*WHAT YOU ARE ASKED TO DO*: Could you return each line below without altering a word?

*DATASET RECORDS*:
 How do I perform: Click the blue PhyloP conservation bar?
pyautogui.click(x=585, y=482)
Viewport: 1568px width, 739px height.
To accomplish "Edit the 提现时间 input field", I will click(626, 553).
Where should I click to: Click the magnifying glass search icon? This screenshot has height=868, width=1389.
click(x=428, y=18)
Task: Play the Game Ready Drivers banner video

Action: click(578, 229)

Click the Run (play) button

*WRITTEN SOLUTION*:
 How do I perform: Click the blue PhyloP conservation bar?
pyautogui.click(x=585, y=482)
Viewport: 1568px width, 739px height.
To accomplish "Edit the 提现时间 input field", I will click(626, 553).
Where should I click to: Click the magnifying glass search icon? This screenshot has height=868, width=1389.
click(x=428, y=18)
Task: Play the Game Ready Drivers banner video

Action: click(578, 229)

Click the Run (play) button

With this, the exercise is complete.